A stereotypical example of this is GraphQL fragments, where an `AuthorFragment` might have a lot of misc read-only info that you want to display next to/within your form, but is not technically editable.

In form-state, you can model with as a `Fragment`, which is set up as:

```ts
// Your input type, likely generated from GraphQL mutation
type AuthorInput = { firstName?: string };

// Your wire data likely from your page's GraphQL query to get
// the author to edit + also "misc other data"
type AuthorFragment = { firstName: string; miscOtherData: {} };

// For your page's form state, add-in the "extra data"
type AuthorForm = AuthorInput & {
  // The `Fragment` type tells form-state this is not a regular form field
  data: Fragment<AuthorFragment>;
};

// Tell the form config the "fragment" is not a real field
const config: ObjectConfig<AuthorForm> = {
  firstName: { type: "value", rules: [require] },
  data: { type: "fragment" },
};

// Now in the component...
const data = useGraphQLQuery();
const form = useFormState({
  config,
  init: {
    input: data,
    map: (d) => ({
      firstName: data.author.firstName,
      data: fragment(data),
    }),
  },
});
```

# Todo

- Add conditional readonly logic, like `{ type: "field", readOnlyIf: i => i.isInternal.value }`

- Add `omitFromValue` so we can have two fields, `book.author.id` / `book.author.name`, where `book.author.name` is used for showing the author name, but `book.author.id` is the only field that is submitted to the server on mutation (maybe pair this with `Ref` based mutations)

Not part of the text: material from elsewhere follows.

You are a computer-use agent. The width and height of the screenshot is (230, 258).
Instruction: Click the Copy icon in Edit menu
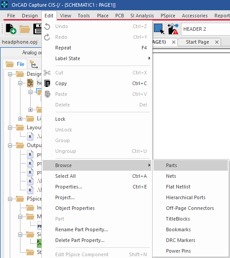pos(48,83)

- Undo/redo would in theory be neat and easy to do on top of the existing infra

# Internal Implementation Notes

form-state keeps the "actual data" (basically a POJO of your form data) separate from the "mobx proxies that track reactivity" (the `ObjectState` interface with `.get` / `.set` / `.errors` other methods).

This works well b/c the "actual data" returned from `ObjectState.value` or `FieldState.value` is always a non-proxy POJO that can be dropped on the wire without causing serialization issues.

However, it does mean that form-state internally uses a few "that looks odd" tricks like `_tick.value++` to ensure code like `formState.value.firstName` will be reactive, even though the `.firstName` is not actually a proxy access (but doing `formState.firstName.value` would be).

(To be clear, both `formState.firstName.value` and `formState.value.firstName` return the same value, and also have the same reactivity semantics, this is just noting that form-state's internals need to do a few extra tricks to get the latter to be reactive.)